Moisture in wood charged to the kiln has to be evaporated by burning extra wood and this lowers overall yield. Also the time to complete a carbonization cycle is extended, thus increasing costs. The volume of unseasoned wood is also higher than dry wood and the packing fraction of the kiln is thus marginally reduced when green wood is used. Wood will dry in the air without any heating cost. Air drying costs are mainly financial plus the wood loss due to fungal decay and insect attack. It is necessary to strike the optimum time balance in drying so that the maximum amount of moisture is lost in the early period when water loss is rapid. Financial costs are less and wood loss due to insect and fungi is still low. About three months of drying is roughly optimum but this varies with climate and kind of wood. Effective drying is difficult in the humid tropics.
Carbonization rate is closely related to wood size. Large wood pieces carbonise slowly since the transfer of heat into the interior of the wood is a relatively slow process. Sawdust, for example, can be flash carbonised very rapidly but the powdered charcoal produced is of low market value. On the other hand, large diameter trunks of dense species may shatter when carbonised making the charcoal more friable than otherwise. Studies have shown that charcoal with optimum properties for the iron industry is produced with wood pieces measuring about 25-80 mm across the grain. Length along the grain has little influence. (26).
With plantation grown wood uniformity in wood size is possible but natural forests yield a wide range of sizes. Cutting and splitting of wood is costly in labour, fuel and capital and should be avoided wherever possible. For carbonising large diameter trunks and mixed size charges of wood the slow cycles are best. The pit system is optimum. Of the masonry kilns the slower cycle, larger kilns are best. They are a well proven method for carbonising large diameter (around 0.5 m) dense wood from natural forests. Trouble in carbonising can be reduced by placing the large diameter blocks in the centre of the charge. Metal kilns which lose much heat through the walls and cool quickly are ineffective in carbonising large section wood.
The cost of cutting up wood is a serious and growing one as fuel, labour and capital costs increase and this favours the use of earth pits, mounds and brick kilns. It is also usually easier and faster to charge kilns with large size wood, especially if its length conforms with the size of the kiln, pit or mound. It is worthwhile carefully studying the relation between growing, harvesting, drying and kiln charging to decide the optimum dimensions of the wood both in length and diameter, so that overall handling and carbonising costs are minimised and charcoal of optimum properties for the final end use is obtained.

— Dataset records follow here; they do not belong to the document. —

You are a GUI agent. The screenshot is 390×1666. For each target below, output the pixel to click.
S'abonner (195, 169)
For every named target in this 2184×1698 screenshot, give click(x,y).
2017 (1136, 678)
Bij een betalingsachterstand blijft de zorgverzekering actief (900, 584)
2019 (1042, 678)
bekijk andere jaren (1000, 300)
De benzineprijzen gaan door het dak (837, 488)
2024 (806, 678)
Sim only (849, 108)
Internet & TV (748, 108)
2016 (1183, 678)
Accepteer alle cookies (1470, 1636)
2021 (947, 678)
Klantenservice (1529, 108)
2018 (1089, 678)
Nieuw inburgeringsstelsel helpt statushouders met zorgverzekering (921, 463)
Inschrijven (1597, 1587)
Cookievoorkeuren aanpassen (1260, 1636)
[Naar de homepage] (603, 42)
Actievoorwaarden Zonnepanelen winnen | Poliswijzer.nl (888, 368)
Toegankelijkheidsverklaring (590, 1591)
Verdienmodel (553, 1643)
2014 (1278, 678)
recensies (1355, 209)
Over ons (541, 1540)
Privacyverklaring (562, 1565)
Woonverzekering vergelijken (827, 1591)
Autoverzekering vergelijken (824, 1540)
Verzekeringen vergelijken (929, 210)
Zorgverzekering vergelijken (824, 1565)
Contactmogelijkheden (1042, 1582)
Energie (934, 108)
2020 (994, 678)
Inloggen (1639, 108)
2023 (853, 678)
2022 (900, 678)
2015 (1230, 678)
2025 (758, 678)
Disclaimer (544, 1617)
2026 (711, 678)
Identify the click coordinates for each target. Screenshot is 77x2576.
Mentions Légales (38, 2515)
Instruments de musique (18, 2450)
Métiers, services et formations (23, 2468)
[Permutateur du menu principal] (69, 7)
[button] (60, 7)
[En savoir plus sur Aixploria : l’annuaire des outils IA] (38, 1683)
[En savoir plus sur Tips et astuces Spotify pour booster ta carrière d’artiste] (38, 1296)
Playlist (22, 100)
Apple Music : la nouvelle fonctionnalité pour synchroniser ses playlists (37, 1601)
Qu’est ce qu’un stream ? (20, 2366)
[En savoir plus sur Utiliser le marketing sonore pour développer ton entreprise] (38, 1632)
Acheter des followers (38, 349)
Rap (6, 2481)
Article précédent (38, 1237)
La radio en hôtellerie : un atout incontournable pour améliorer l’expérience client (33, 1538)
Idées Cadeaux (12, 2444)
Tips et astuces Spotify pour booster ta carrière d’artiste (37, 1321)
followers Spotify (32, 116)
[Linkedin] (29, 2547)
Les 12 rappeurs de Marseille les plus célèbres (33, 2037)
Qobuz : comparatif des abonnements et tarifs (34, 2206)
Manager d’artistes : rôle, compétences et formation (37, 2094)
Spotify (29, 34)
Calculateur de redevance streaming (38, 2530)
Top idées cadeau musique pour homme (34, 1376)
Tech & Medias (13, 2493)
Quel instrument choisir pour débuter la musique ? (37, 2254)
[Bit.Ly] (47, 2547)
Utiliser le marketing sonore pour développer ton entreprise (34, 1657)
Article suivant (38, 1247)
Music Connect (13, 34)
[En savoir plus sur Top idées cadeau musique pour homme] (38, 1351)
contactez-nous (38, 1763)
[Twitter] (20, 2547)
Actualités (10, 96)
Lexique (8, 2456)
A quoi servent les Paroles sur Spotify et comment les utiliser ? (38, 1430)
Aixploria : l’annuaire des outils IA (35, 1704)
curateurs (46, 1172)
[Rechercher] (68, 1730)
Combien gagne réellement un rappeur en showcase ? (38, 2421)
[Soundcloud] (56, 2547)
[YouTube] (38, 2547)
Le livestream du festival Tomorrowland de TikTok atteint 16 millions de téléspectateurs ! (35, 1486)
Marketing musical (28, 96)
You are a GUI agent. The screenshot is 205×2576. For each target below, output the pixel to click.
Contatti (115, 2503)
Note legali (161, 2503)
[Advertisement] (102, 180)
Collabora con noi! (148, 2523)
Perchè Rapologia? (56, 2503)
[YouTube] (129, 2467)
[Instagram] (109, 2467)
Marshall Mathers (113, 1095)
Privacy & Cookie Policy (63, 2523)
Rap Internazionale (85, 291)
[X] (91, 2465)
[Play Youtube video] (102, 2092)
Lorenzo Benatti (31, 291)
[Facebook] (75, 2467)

Poor rural dwellers who cannot afford saws and axes often convert large diameter wood to charcoal so that it can be broken up for use in cooking fires. When the relative efficiency of wood to charcoal conversion and burning efficiency of wood and charcoal cooking fires are compared, the practice has much to commend it. Further charcoal is dry and can be stored indefinitely without deterioration. Calculation shows that carbonising large diameter wood and burning the charcoal is about twice as efficient thermally as burning the wood direct in an open cooking fire. Furthermore, without axes, saws and wedges, large diameter wood is unused and may rot before it can be burned.